A União Europeia abre-se ao leste e ganha novas fronteiras, do Báltico ao Mediterrâneo.
A partir de hoje, e ao longo dos próximos 10 meses, proponho-me apresentar (em 10 séries “semanais” de “artigos”, a editar mensalmente) breves notas sobre cada um dos novos países a integrar a União, compreendendo aspectos de natureza histórica, geográfica, económica e cultural.
Começamos portanto, hoje, a “Semana do CHIPRE”.
Chipre é uma ilha, localizada no Mediterrâneo oriental, habitada desde o neolítico (cerca de 7 000 A.C.). No quarto e terceiro milénio A.C. desenvolveu-se uma cultura neolítica e outra do bronze.
Durante a época do bronze (2 600 – 1 000 A.C.), Chipre beneficiou de grande reputação pela sua produção de cobre, derivando precisamente o seu nome (“Kipros / Kibris”) de uma denominação arcaica deste metal.

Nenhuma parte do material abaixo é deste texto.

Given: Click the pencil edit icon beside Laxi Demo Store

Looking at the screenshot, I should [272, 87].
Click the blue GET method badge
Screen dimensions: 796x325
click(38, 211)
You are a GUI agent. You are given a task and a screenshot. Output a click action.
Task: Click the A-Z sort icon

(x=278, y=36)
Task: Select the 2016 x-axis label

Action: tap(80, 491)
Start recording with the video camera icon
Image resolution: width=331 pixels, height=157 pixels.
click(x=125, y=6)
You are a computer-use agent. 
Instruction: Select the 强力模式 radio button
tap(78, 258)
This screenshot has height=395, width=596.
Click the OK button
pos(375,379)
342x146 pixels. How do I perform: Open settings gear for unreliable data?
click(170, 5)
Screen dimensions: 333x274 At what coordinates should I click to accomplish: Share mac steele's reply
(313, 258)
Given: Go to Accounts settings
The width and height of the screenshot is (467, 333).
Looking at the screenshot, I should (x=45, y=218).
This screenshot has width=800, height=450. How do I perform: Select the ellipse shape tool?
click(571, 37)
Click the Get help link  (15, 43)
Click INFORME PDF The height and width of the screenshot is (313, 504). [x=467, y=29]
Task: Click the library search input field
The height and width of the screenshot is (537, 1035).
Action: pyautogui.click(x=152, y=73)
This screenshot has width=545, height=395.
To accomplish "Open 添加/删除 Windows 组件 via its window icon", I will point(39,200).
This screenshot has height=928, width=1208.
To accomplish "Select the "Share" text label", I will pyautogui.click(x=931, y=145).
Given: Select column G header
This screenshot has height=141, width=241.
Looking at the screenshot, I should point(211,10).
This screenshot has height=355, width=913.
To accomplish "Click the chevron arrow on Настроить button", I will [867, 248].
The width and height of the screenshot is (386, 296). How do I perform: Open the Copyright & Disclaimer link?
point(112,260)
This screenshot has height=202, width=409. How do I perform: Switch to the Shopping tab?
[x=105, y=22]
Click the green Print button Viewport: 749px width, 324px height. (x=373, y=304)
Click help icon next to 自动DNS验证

Recebeu também influência micénica (cujo centro se localizou na cidade-reino de Salamina).
Nos séculos seguintes, foi sucessivamente dominada por egípcios, fenícios e persas. Conquistada por Alexandre “O Grande” no século IV A.C. (que a libertou do domínio persa), converteu-se de seguida em parte do estado egípcio, sob governantes gregos, descendentes de Ptolomeo.